Exercise aim - Convert the lines of the entries into a JSON list of strings, one string per line, beginning at the line containing "Identify the location of hazard-stripe." and continuing through the end of the entries, both ends included. Skip blank lines and omit the pictures.

[[ Supplied material, beginning ]]

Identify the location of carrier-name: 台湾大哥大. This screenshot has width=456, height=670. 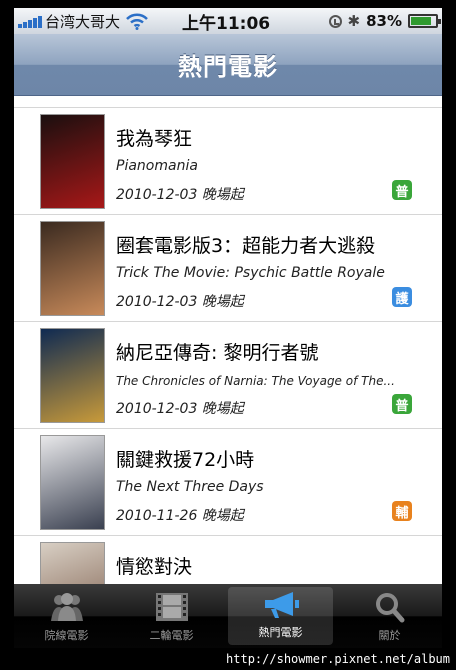
(83, 22).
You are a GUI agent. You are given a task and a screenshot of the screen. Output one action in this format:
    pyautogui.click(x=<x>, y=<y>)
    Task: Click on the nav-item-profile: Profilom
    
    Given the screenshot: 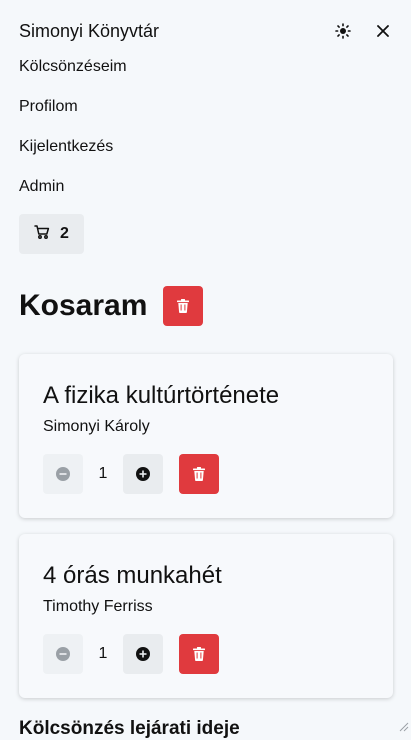 What is the action you would take?
    pyautogui.click(x=73, y=116)
    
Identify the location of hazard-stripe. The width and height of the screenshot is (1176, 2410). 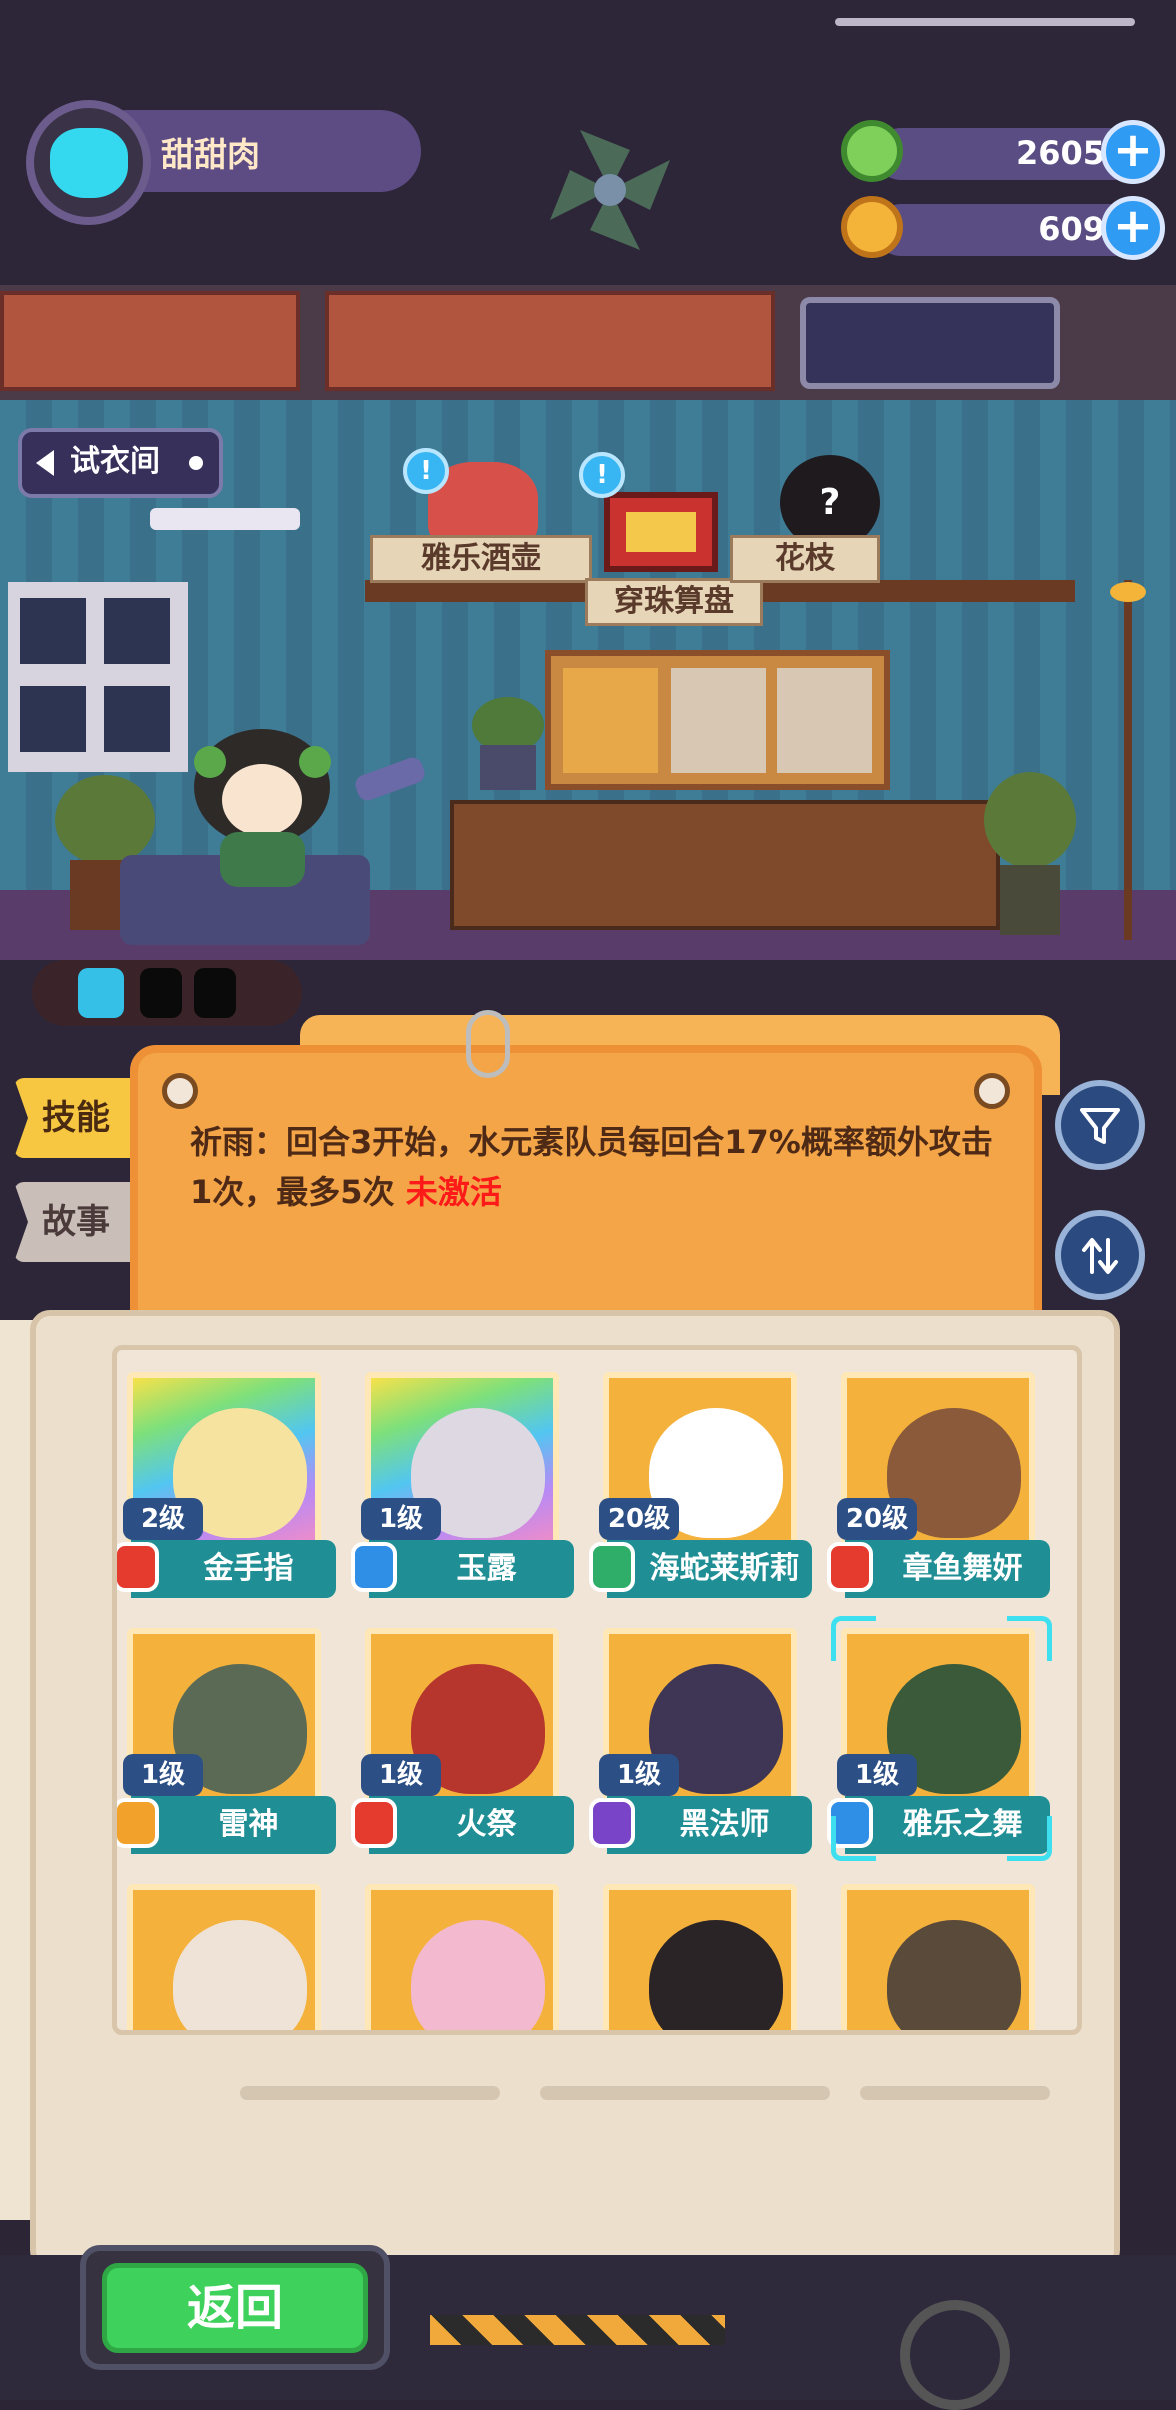
(578, 2330).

[[ Supplied material, end ]]

Answer to this problem -
[
  "Identify the location of hazard-stripe. The width and height of the screenshot is (1176, 2410). ",
  "(578, 2330)."
]